A distributed, highly available service discovery & internal load balancer for distributed systems (microservices and containers).
You can use the layer 4 load balancer by specifying a VIP from the Marathon UI. The VIP must be specified in the format IP:port, for example: 10.1.2.3:5000. Alternatively, if you're using something other than Marathon, you can create a label on the port protocol buffer while launching a task on Mesos. This label's key must be in the format VIP_$IDX
, where $IDX
is replaced by a number, starting from 0. Once you create a task, or a set of tasks with a VIP, they will automatically become available to all nodes in the cluster, including the masters.

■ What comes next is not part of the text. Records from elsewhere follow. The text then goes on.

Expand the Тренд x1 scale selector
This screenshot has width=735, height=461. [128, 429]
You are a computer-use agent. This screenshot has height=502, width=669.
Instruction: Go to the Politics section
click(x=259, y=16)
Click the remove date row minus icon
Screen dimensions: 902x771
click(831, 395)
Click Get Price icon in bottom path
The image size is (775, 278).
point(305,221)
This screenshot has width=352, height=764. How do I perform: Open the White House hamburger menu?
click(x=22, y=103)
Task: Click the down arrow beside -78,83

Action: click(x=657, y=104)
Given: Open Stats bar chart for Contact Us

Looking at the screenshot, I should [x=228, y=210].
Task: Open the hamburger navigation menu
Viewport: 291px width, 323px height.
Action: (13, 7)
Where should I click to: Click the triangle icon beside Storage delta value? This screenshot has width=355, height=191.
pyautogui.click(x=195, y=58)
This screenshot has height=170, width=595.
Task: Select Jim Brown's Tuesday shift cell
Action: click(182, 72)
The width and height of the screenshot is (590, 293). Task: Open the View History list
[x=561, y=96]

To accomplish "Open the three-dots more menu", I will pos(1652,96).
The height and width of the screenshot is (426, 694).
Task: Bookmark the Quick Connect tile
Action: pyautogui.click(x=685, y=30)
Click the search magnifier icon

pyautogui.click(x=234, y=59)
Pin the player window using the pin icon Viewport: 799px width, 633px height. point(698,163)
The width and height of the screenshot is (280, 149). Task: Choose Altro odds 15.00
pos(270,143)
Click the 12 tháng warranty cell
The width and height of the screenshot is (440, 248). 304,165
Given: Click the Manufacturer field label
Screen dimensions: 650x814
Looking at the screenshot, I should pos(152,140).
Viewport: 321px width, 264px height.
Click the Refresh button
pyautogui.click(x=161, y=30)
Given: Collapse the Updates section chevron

When you launch a set of tasks with these labels, we distribute them to all of the nodes in the cluster. All of the nodes in the cluster act as decision makers in the load balancing process. There is a process that runs on all the agents which is consulted by the kernel when packets are recognized with this destination address. This process keeps track of availability and reachability of these tasks to attempt to send requests to the right backends
- You musn't firewall traffic between the nodes
- You musn't change ip_local_port_range
- You must have the
ipset
package installed - You must run a stock kernel from RHEL 7.2+, or Ubuntu 14.04+ LTS
It is recommended when you use our VIPs you keep long-running, persistent connections. The reason behind this is that you can very quickly fill up the TCP socket table if you do not. The default local port range on Linux allows source connections from 32768 to 61000. This allows 28232 connections to be established between a given source IP and a destinaton address, port pair. TCP connections must go through the time wait state prior to being reclaimed. The Linux kernel's default TCP time wait period is 120 seconds. Given this, you would exhaust the connection table by only making 235 new connections / sec.
We also recommend taking advantage of Mesos healthchecks. Mesos healthchecks are surfaced to the load balancing layer. Marathon only converts command healthchecks to Mesos healthchecks. You can simulate HTTP healthchecks via a command similar to test "$(curl -4 -w '%{http_code}' -s http://localhost:${PORT0}/|cut -f1 -d" ")" == 200
. This ensures the HTTP status code returned is 200. It also assumes your application binds to localhost. The ${PORT0} is set as a variable by Marathon. We do not recommend using TCP healthchecks as they can be misleading as to the liveness of a service.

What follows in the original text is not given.